» Description of the task
The answer consists only of the lines from the beginning of the listing below to the line holding "Given: Click the About button", inclusive, with every picture removed.

=== Section Start ===

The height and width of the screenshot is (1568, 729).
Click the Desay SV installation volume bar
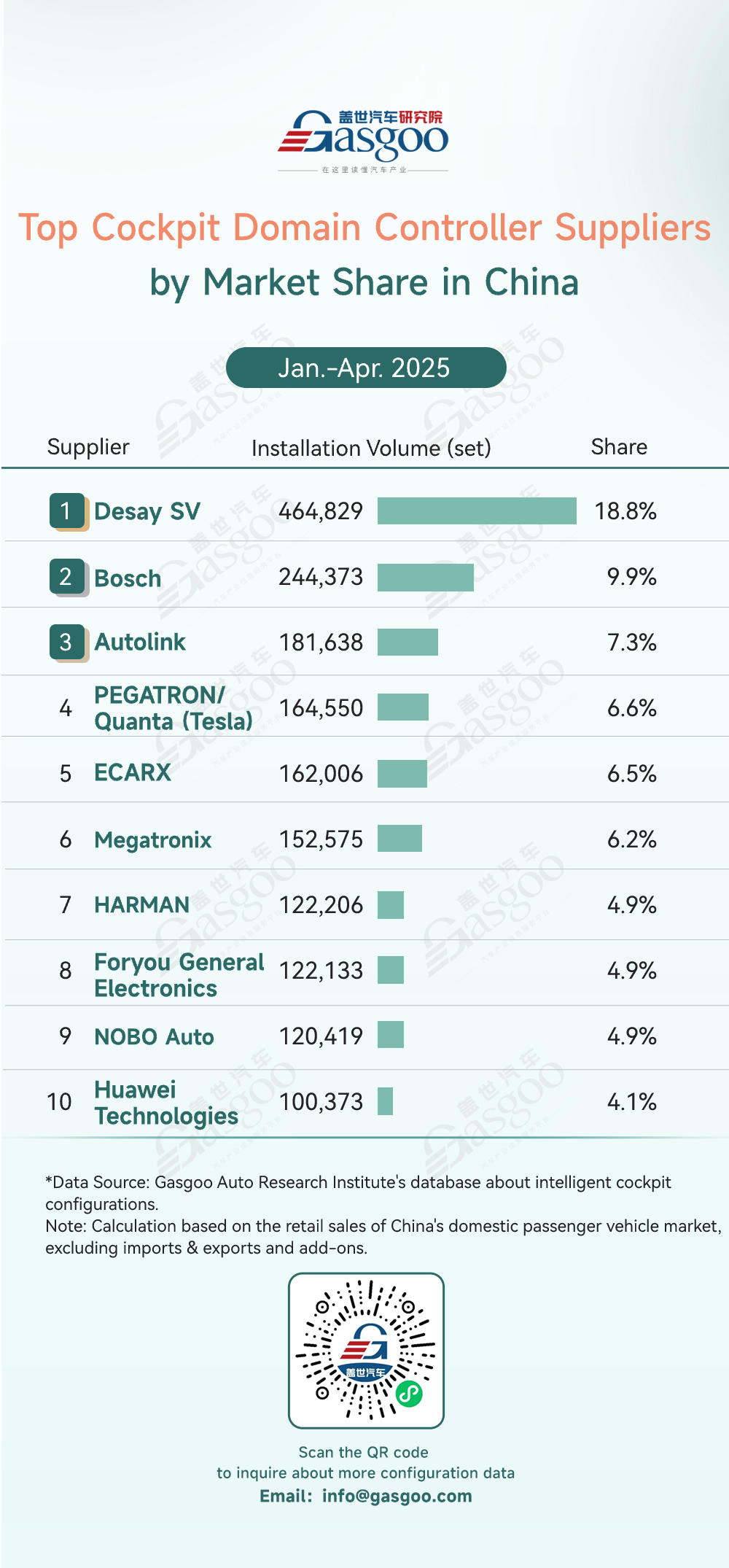(477, 511)
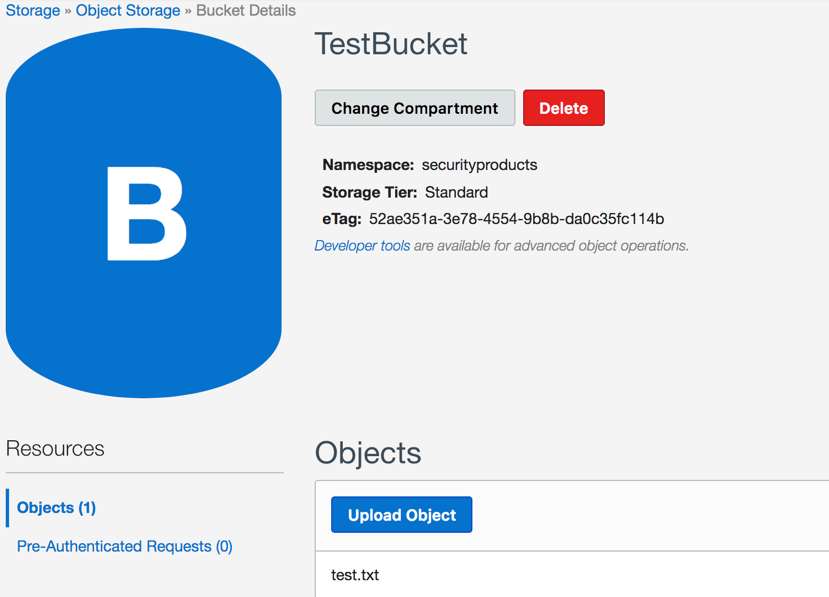Click the eTag field label
Viewport: 829px width, 597px height.
pyautogui.click(x=341, y=219)
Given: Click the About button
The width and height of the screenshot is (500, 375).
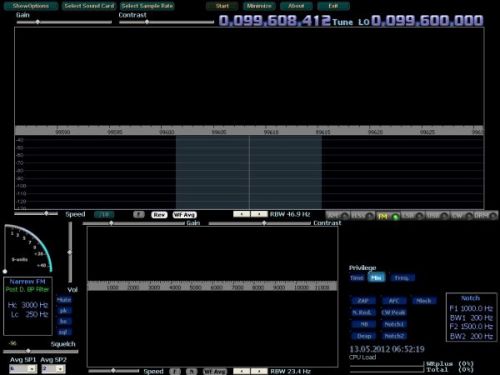Looking at the screenshot, I should 296,6.
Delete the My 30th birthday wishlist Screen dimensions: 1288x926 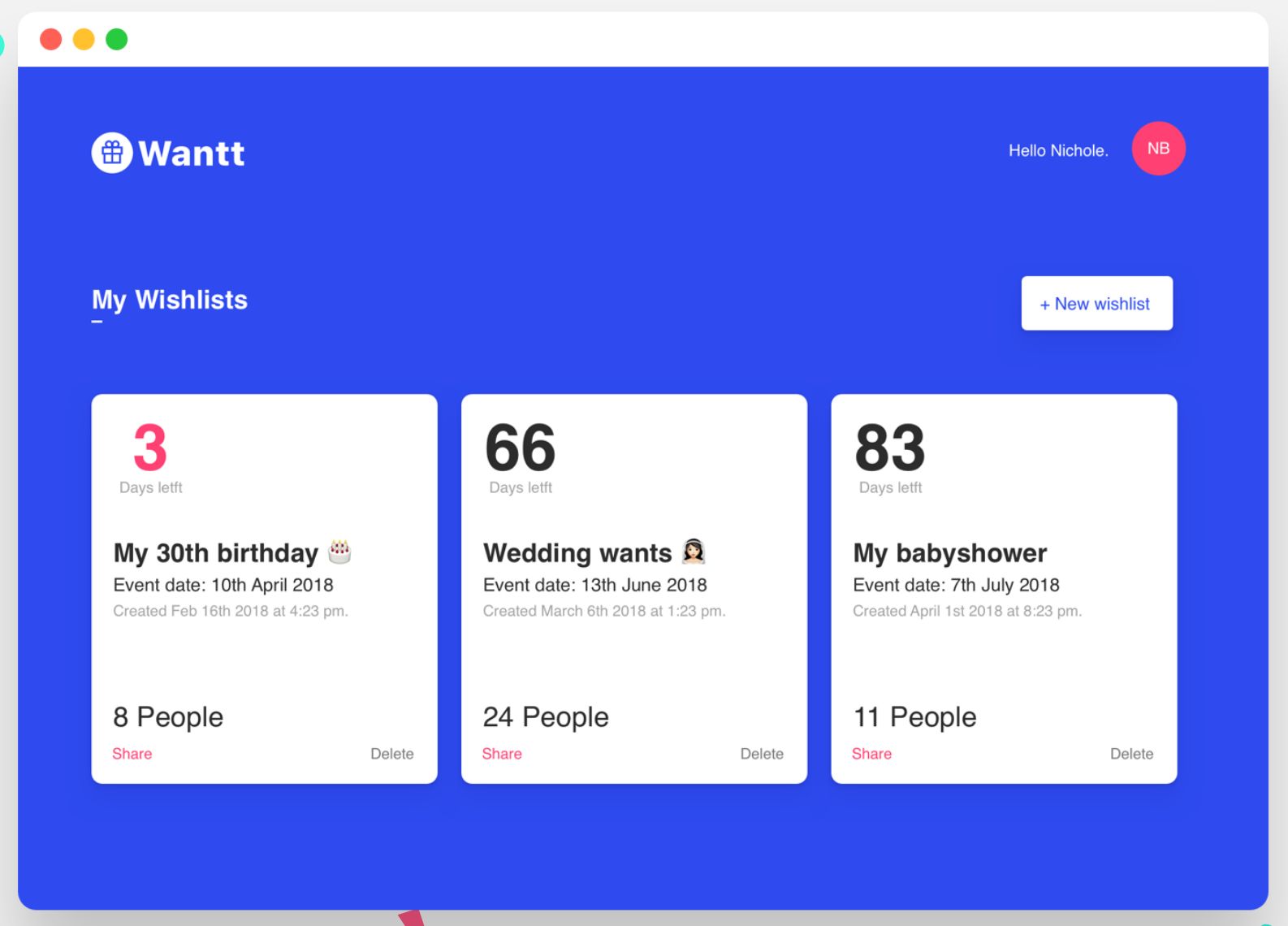(x=391, y=754)
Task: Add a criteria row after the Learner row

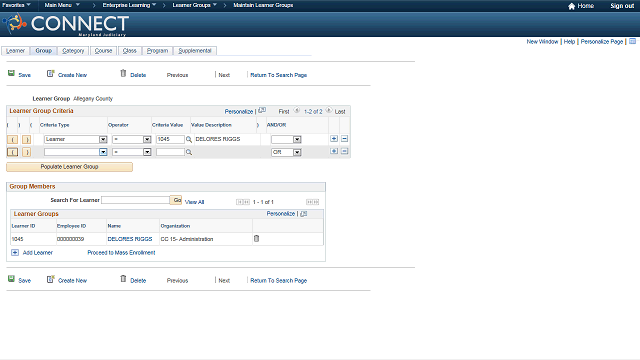Action: coord(334,139)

=== Section End ===

» Reply to the exercise
The height and width of the screenshot is (1568, 729).
Click the Desay SV installation volume bar
(477, 511)
Click the eTag field label
Viewport: 829px width, 597px height.
pyautogui.click(x=341, y=219)
Given: Click the About button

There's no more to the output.